Quantum behavior experiment flawed?

[tistemfnp]

To observe entanglement you need these two-photon observations!

In SPDC every photon emitted at down conversion frequency is entangled, as this is the principle of SDPC. Photons with the higher frequencies are blocked. Any photon with no coincidence is still entangled, you just didn't catch its partner in the measurement setup. And entangled photons will not show interference as long as you don't fix their partner in a certain position. That should be clear from the cited figure of Dopfer.

Everything said. From my side, I wouldn't know what else to say. Sorry.

 

[vanhees71]

But in Fig. 2 of the Walborn paper

https://doi.org/10.1103/PhysRevA.65.033818

you see interference fringes. How can that be, if your claim is true? Maybe I don't understand which precise setup you are discussing?

You are always referring to Dopfer. Is it about her thesis? Then which of the two experiments in which setup you discuss?

 

[tistemfnp]

you see interference fringes

No you don't. You see statistical coincidence with the other photon of the pair, which is fixed. I am referring to Dopfer, because everyone with minimum optical expertise would immediately catch the situation (including te Walborn situation) looking at the referred figure.

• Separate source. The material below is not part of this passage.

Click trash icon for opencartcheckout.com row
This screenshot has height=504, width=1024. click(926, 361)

Answering these questions correctly would immediately clarify the situation:
1) What changes can be observed with the "interference pattern" if detector D1 is shifted in x?
2) What would happen when overlapping different "interference patterns" from different experiments where D1 was shifted in x?
3) Is a detector D1 necessary if we use a photoscreen instead of D2?

 

[vanhees71]

Once more: You contradict the observed facts in the paper by Walborn et al.

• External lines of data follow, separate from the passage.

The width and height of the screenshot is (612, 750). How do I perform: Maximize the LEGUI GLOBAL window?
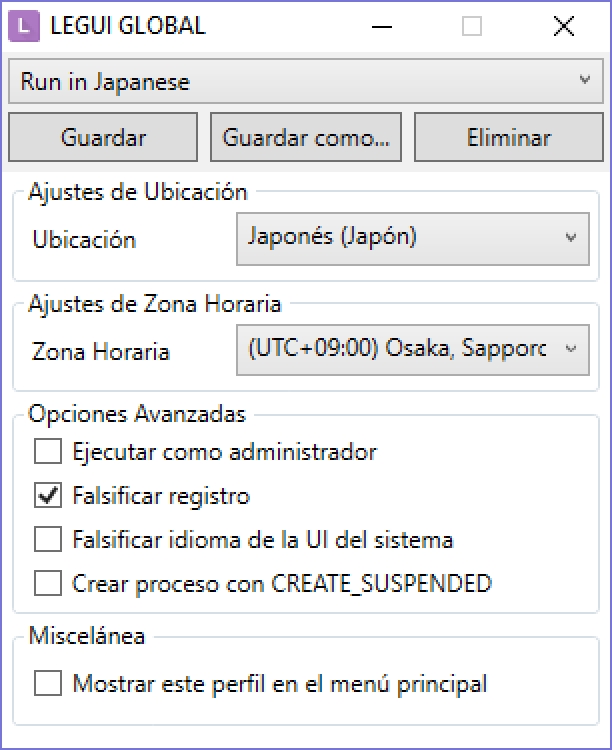472,27
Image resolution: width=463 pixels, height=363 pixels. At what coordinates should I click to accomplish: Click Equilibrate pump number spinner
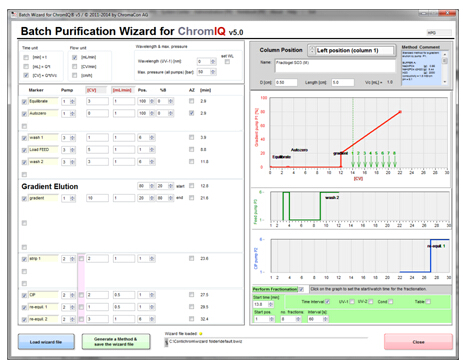coord(73,101)
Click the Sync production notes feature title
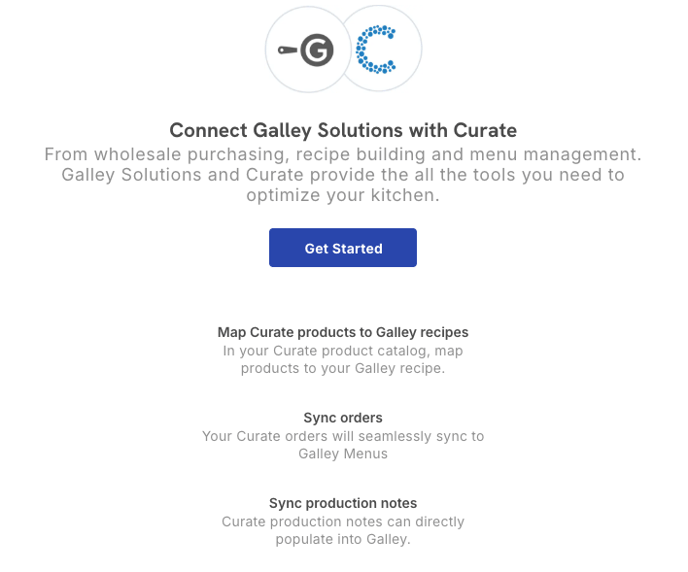The image size is (688, 572). click(343, 503)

I cannot discuss your argument about Dopfer, because you don't tell me, which setup you are referring to in her thesis.

(1) In her "Heisenberg microscope experiment", as expected, she gets double-slit interference fringes if the detector $D_1$ is positioned in the focal plane (she reports 97% contrast) while she gets no double-slit interference fringes if $D_1$ is positioned in the image plane. It depends on the setup, whether you see fringes or not. Of course for any position of $D_1$ between these extremes, you get interference fringes with more or less contrast. This indeed needs very basic facts about the opticl properties of lenses and basic Fraunhofer diffraction theory.

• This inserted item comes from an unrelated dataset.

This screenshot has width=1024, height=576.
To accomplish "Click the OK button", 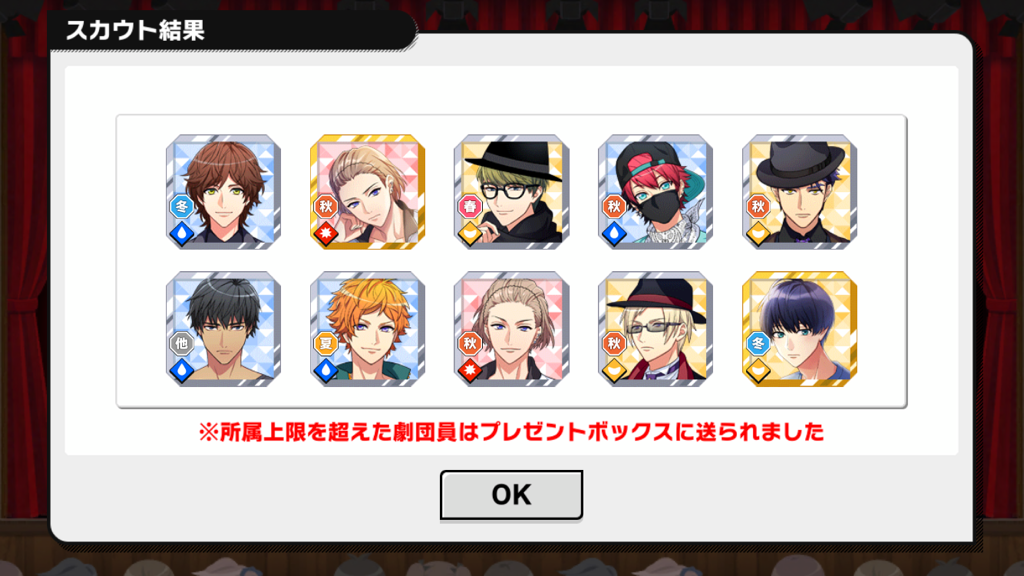I will click(x=511, y=495).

(2) Quantum theory discusses results of experiments really done, not results of fictitious experiments. You need to give a detailed description of which experiment you have in mind in this question to discuss it.

(3) I don't know what you mean here either. With a photoscreen you cannot make coincidence meausurements to begin with.

 

[PeterDonis]

Thread closed for moderation.

 

[berkeman]

After a Mentor discussion, the OP is on a 10-day vacation from PF, and this thread will remain closed. Thank you everybody for trying to help the OP.